Thursday, June 7, 2018

Are Performance Reviews Losing Steam?

The annual or semi-annual rite of passage called, “the performance review” has fallen into disfavor among personnel managers in recent years. Dreaded by managers and employees alike, several studies suggest that such evaluations aren’t very effective in improving performance, even as they cause inordinate amounts of stress around the company.

One company dropped its traditional review process for its 450 employees in favor of weekly one-on-one meetings during which supervisors discuss performance goals with each employee. The dialogue invites the employee to evaluate himself or herself using an online app, and the self-analysis serves as a springboard for discussion with the supervisor. Instead of basing pay on an annual review score, employees receive equal raises annually. However, groups within the company receive performance bonuses that include stock options.
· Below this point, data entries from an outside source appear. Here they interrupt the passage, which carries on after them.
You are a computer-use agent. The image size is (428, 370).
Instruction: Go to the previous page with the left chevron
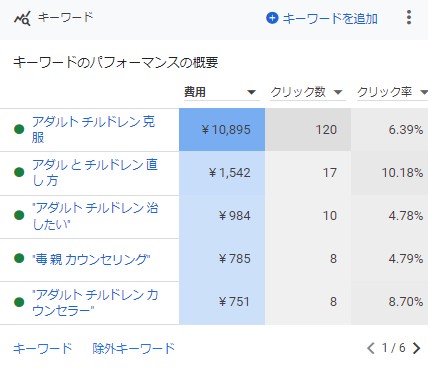371,348
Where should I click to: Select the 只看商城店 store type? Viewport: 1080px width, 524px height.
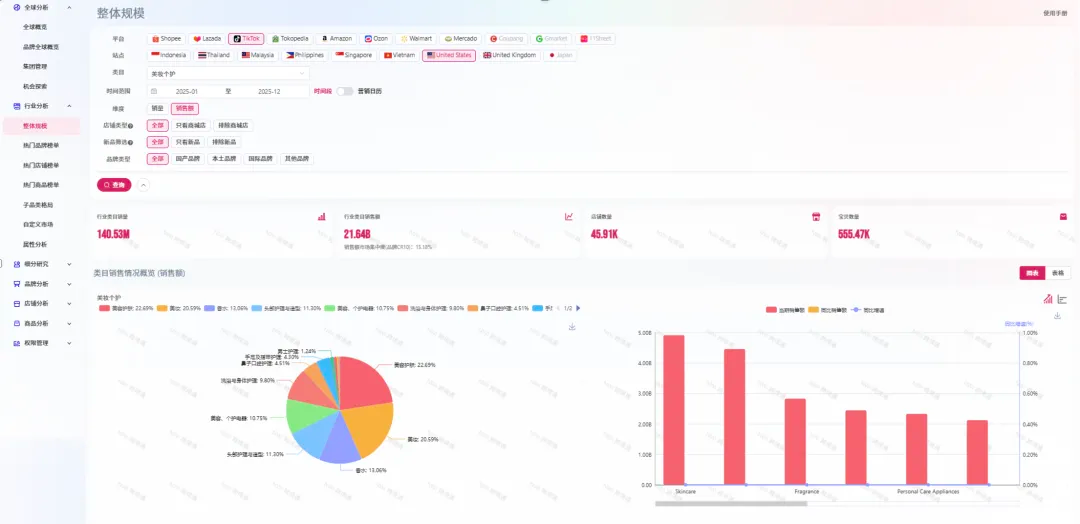tap(190, 126)
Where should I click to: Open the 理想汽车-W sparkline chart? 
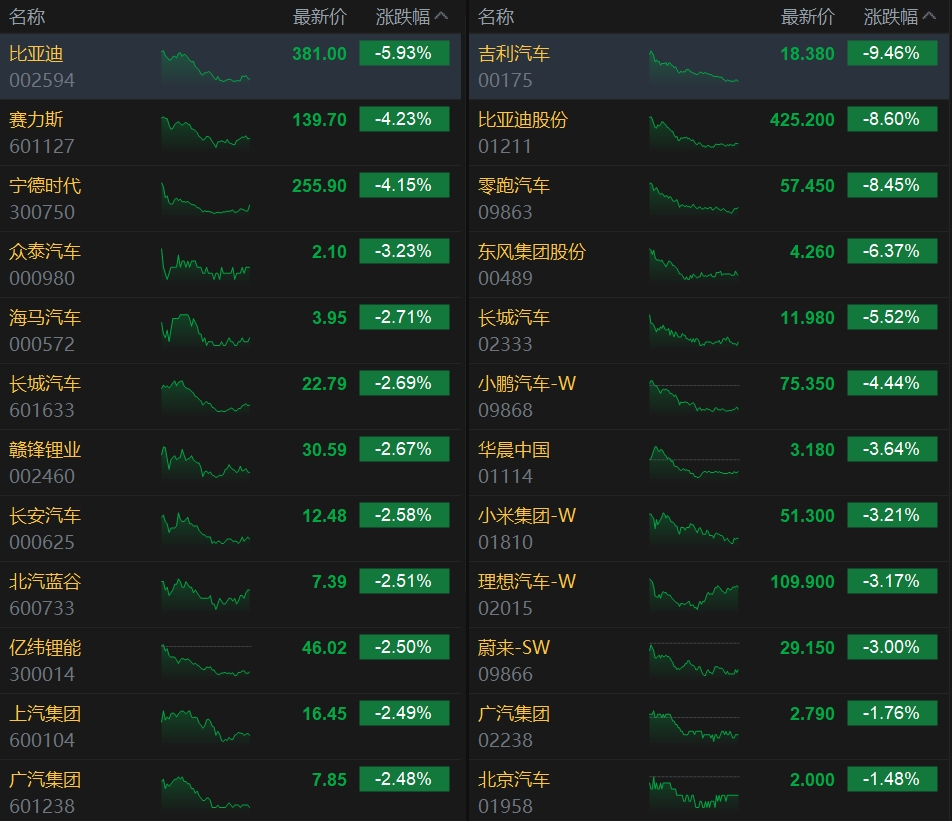(693, 595)
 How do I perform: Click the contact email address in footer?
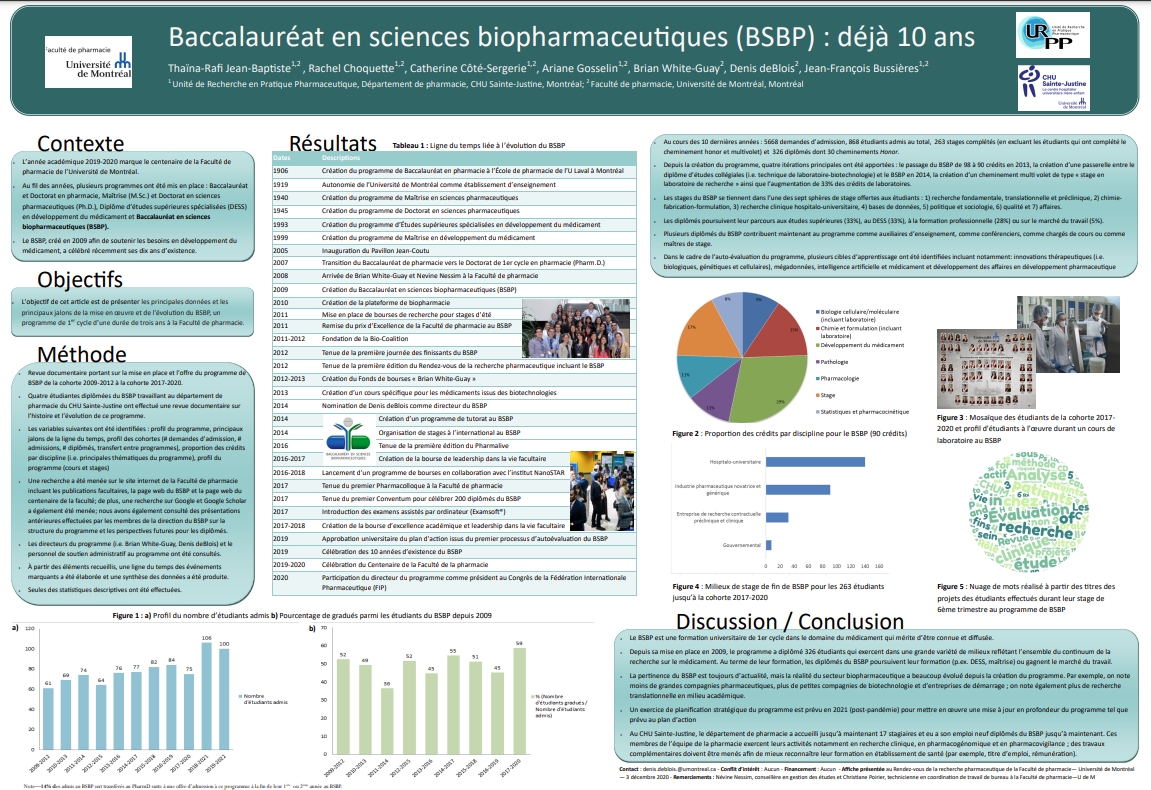point(688,769)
Some experts warn that simply doing away with formal reviews creates risk for companies—particularly when they need to dismiss an underperformer. An employer can find itself defending
a wrongful-discharge lawsuit if it can’t show a pattern of poor job performance. But companies that have transitioned away from traditional reviews successfully have maintained some kind of deliberate feedback mechanism. The feedback is usually delivered in a dialogue approach—as opposed to the traditional top-down method. Rather than looking at performance annually or semi-annually, feedback becomes part of an ongoing discussion throughout the year.

Finally, companies happy with their transitions from traditional reviews have removed—or
diminished—the connection between performance feedback and pay raises. Employees demonstrate greater willingness to participate openly and honestly in feedback dialogue when they don’t fret over whether a bad score will affect their paychecks.
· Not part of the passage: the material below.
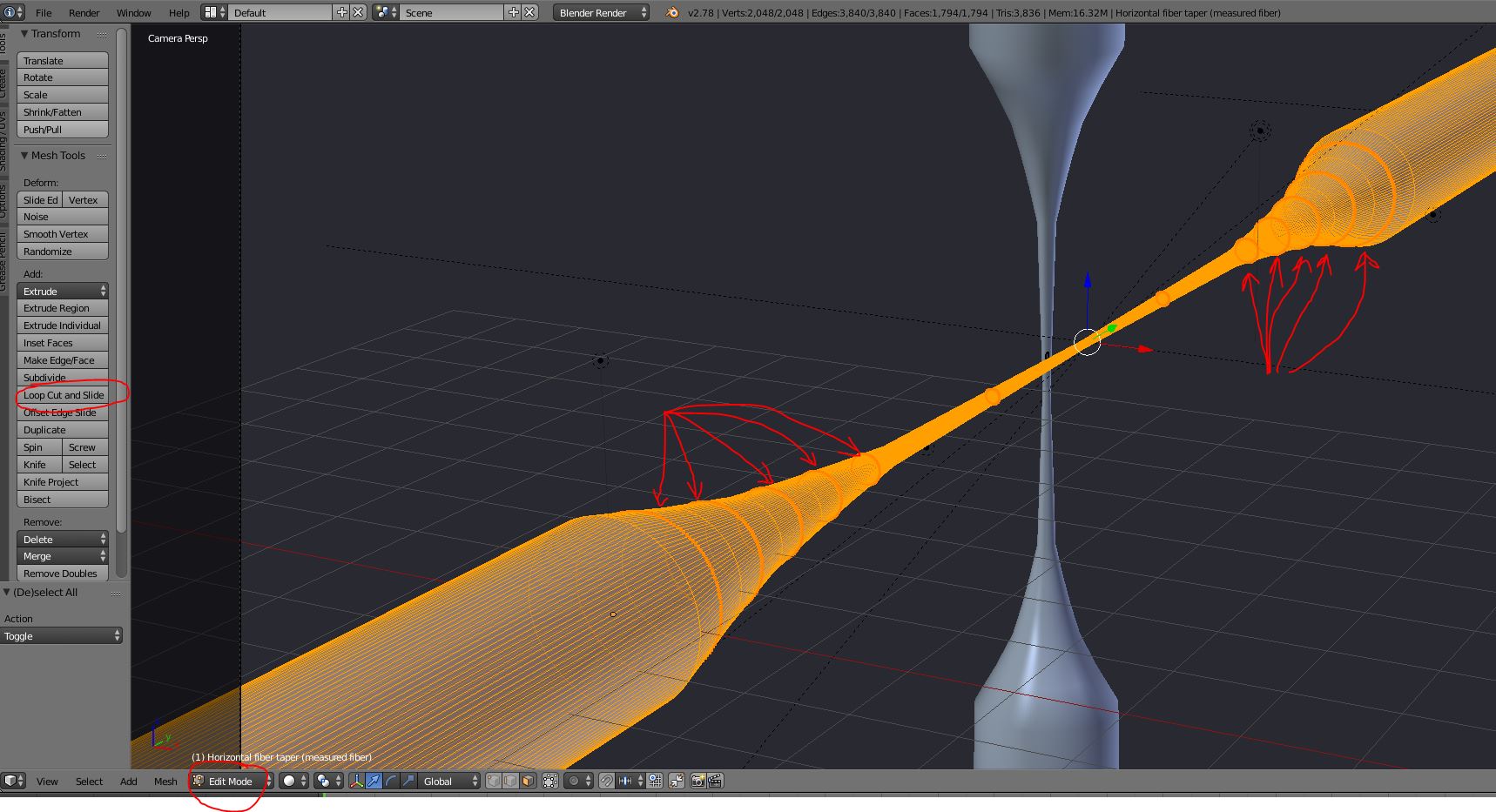This screenshot has height=812, width=1496.
Task: Collapse the Mesh Tools panel
Action: point(24,156)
Most of the time, we’re offering advice to practice leaders to start doing meaningful performance reviews. Groups of all sizes notoriously neglect giving structured feedback to employees. But nearly everyone hates performance reviews. Managers and doctors don’t like to give them, and staffers don’t like to receive them. Everyone feels uncomfortable. Human resources experts increasingly criticize the typical annual (or semi-annual) performance review plan used by many employers today. Research indicates that companies seldom get the results they seek—and clumsy bosses often don’t handle well the awkwardness associated with delivering employee report cards. But that doesn’t mean you should abandon the concept. Failure to give any honest, actionable feedback is actually worse than stumbling through an annual review process. By “actionable,” we mean criticism or praise that the employee can use to improve or sustain performance. Thoughtful critics of annual reviews are often proponents of more frequent, ongoing dialogue that keeps every well they do their jobs. 
  • Where do they excel? 
  • What needs tweaking? 
  • Where are they missing the boat altogether?
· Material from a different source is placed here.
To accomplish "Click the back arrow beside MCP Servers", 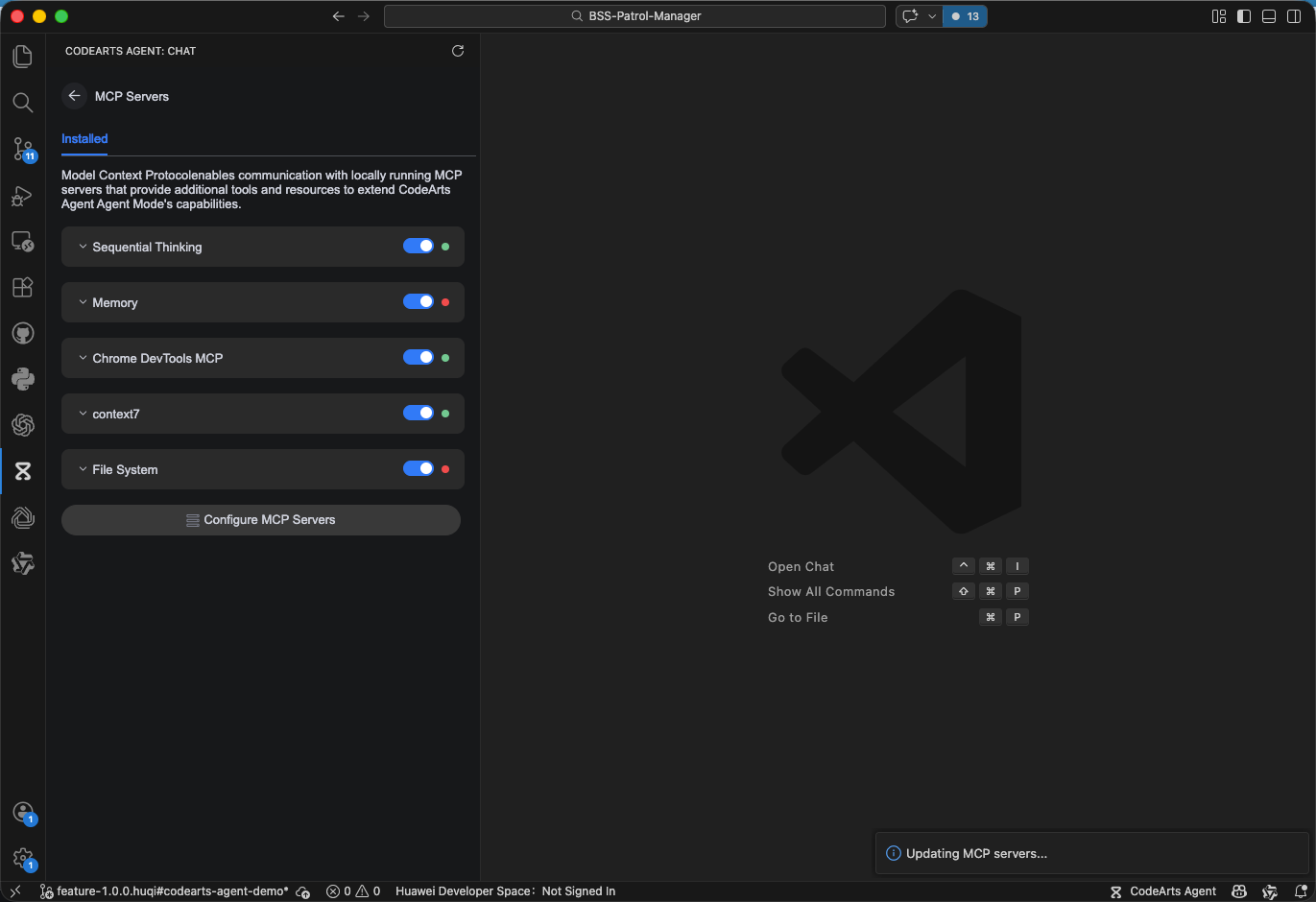I will [x=74, y=96].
For the manager or owner, this has huge implications. It’s much more than the occasional pat on the back or “attaboy” and “attagirl.” Labor laws and today’s litigious workforce require businesses to maintain thorough documentation that will support management decisions if ever challenged in a Department of Labor complaint or wrongful-discharge lawsuit. If you need to discipline or dismiss an underperformer, you had better be able to show a pattern of unsatisfactory job performance and a record of your failed attempts to correct him or her. 


So if it sounds inviting to you to do away with those annual reviews (those evaluations
you never get around to anyway), be prepared to adopt a new system to provide and record performance feedback. Failing to do that increases your risk exposure.